■ **Problem requirements**
Replace "coordinates" with "position" in the stretch from the line that contains "Save the post" through the line that contains "tap(420, 353)", and write out only those lines with nothing else changed.

[Element lookup rows]
══════
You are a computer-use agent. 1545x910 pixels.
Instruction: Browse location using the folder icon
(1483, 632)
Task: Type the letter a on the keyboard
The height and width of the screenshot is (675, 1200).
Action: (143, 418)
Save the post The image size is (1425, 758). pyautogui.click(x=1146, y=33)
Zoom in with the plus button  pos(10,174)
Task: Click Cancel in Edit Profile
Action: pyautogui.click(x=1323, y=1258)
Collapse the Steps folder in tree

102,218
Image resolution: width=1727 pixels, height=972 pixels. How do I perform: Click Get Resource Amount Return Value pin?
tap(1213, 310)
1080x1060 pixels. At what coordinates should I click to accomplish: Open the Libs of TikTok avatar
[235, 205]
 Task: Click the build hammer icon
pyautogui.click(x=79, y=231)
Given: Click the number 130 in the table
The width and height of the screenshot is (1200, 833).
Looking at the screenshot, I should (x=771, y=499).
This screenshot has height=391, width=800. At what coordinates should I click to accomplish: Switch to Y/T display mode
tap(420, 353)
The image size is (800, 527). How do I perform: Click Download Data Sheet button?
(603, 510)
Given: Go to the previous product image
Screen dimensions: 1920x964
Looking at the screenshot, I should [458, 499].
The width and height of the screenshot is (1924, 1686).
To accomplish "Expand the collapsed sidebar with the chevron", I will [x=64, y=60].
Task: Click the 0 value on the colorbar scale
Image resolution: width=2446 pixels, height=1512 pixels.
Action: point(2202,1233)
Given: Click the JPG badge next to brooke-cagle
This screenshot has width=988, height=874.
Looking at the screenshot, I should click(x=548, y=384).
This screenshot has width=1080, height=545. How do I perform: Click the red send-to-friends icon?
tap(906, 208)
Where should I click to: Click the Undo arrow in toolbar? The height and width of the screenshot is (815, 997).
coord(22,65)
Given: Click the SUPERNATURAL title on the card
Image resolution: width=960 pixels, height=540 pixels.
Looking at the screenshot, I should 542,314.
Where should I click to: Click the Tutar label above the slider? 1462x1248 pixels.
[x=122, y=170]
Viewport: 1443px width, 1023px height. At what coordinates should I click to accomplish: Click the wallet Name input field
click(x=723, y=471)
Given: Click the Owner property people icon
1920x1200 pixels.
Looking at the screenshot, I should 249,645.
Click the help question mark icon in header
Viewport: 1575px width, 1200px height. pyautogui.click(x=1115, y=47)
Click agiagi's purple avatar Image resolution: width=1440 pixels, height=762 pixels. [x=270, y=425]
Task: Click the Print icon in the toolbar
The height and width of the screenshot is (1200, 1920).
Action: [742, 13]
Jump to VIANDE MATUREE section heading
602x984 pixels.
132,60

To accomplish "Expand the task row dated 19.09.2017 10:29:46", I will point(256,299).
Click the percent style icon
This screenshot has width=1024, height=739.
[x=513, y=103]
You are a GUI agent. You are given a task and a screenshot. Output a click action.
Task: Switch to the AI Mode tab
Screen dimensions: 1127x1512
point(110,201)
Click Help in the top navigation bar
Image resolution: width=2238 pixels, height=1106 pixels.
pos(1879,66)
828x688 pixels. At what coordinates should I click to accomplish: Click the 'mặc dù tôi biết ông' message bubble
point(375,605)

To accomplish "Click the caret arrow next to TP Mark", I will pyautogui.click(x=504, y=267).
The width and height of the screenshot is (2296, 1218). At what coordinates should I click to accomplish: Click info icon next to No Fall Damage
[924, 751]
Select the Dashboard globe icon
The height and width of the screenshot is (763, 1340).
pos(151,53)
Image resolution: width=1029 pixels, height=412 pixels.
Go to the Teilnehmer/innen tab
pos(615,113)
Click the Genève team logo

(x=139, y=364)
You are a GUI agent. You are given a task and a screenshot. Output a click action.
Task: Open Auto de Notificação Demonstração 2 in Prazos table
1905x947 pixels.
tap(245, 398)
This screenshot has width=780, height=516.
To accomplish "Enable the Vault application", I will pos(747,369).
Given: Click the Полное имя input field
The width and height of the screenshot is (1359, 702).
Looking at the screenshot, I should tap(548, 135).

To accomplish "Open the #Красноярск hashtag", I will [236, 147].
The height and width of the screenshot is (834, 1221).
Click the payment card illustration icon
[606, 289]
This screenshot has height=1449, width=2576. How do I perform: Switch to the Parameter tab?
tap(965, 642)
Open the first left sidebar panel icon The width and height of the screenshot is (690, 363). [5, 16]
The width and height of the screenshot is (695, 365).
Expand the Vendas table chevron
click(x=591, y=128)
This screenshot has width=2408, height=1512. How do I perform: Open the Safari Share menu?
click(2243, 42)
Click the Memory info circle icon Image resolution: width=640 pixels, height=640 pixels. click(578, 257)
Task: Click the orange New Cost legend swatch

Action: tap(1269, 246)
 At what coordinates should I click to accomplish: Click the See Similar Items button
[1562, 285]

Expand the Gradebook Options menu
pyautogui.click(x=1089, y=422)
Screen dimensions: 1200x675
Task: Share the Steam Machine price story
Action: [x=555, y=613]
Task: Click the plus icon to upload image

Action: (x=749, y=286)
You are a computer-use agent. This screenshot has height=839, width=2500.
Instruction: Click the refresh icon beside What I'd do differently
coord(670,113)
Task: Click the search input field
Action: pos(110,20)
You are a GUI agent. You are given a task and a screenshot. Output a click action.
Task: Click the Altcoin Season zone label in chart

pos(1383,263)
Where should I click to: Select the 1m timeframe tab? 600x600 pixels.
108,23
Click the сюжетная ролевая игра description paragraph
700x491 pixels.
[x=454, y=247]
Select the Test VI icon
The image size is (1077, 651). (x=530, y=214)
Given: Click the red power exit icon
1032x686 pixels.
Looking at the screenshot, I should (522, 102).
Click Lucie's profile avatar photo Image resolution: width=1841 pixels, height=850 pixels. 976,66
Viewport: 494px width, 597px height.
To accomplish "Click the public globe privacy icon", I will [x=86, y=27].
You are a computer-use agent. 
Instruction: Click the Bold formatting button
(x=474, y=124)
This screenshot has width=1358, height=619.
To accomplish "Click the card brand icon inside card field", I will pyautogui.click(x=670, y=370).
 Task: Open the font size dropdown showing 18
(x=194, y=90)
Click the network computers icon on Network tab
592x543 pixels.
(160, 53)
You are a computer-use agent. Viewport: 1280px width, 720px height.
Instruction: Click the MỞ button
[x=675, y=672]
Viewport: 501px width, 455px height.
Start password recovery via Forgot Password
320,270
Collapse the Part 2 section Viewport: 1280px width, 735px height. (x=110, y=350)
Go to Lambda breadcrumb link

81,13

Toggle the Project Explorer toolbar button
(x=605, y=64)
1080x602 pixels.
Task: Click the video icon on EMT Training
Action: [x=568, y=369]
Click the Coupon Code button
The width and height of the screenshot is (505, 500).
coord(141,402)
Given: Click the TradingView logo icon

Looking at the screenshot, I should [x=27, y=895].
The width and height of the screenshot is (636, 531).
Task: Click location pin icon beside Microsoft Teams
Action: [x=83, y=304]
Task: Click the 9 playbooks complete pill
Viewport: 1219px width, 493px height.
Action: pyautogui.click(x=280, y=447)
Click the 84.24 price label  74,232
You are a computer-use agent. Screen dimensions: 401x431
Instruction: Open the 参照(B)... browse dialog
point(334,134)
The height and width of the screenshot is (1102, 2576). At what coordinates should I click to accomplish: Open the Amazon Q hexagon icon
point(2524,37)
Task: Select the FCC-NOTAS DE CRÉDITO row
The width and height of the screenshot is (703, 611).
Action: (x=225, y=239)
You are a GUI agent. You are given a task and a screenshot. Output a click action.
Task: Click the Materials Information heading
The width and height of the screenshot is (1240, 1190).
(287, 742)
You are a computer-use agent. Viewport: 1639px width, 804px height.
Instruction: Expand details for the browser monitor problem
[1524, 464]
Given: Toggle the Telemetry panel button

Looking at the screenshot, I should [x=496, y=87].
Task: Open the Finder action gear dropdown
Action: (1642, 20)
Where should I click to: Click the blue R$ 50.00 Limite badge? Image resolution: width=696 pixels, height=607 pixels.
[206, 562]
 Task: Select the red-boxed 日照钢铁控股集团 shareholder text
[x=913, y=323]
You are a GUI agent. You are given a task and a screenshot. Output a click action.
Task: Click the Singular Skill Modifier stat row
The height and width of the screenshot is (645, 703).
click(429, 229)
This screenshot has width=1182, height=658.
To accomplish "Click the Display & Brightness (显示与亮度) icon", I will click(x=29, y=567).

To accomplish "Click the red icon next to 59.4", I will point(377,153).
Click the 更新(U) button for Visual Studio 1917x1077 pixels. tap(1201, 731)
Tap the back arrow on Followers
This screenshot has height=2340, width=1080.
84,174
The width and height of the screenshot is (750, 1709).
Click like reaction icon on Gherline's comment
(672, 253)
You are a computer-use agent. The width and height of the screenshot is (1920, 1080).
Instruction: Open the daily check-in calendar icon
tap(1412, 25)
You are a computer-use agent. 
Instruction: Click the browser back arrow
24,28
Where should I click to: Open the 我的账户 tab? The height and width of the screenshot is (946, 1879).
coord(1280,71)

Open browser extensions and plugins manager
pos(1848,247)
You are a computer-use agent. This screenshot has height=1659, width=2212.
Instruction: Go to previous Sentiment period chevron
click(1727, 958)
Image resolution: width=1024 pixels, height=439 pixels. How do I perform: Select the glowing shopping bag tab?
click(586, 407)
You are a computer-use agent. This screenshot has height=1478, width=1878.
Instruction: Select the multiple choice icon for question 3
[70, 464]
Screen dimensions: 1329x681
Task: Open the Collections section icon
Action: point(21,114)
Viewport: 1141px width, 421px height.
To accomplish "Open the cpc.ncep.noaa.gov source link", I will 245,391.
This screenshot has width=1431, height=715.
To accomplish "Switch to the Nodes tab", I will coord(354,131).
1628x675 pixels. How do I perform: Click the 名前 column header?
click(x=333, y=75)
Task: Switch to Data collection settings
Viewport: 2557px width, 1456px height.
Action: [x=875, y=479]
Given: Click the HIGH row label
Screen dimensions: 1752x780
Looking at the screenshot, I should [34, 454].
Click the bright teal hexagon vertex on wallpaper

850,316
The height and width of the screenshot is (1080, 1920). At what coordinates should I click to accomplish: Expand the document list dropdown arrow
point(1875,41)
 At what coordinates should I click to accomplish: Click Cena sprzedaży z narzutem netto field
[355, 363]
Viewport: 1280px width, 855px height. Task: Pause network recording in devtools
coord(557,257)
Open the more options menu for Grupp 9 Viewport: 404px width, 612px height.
══════
■ **The reply**
Save the post The image size is (1425, 758). pyautogui.click(x=1146, y=33)
Zoom in with the plus button  pos(10,174)
Task: Click Cancel in Edit Profile
Action: pyautogui.click(x=1323, y=1258)
Collapse the Steps folder in tree

102,218
Image resolution: width=1727 pixels, height=972 pixels. How do I perform: Click Get Resource Amount Return Value pin?
tap(1213, 310)
1080x1060 pixels. At what position should I click to accomplish: Open the Libs of TikTok avatar
[235, 205]
 Task: Click the build hammer icon
pyautogui.click(x=79, y=231)
Given: Click the number 130 in the table
The width and height of the screenshot is (1200, 833).
Looking at the screenshot, I should (x=771, y=499).
This screenshot has height=391, width=800. At what position should I click to accomplish: Switch to Y/T display mode
tap(420, 353)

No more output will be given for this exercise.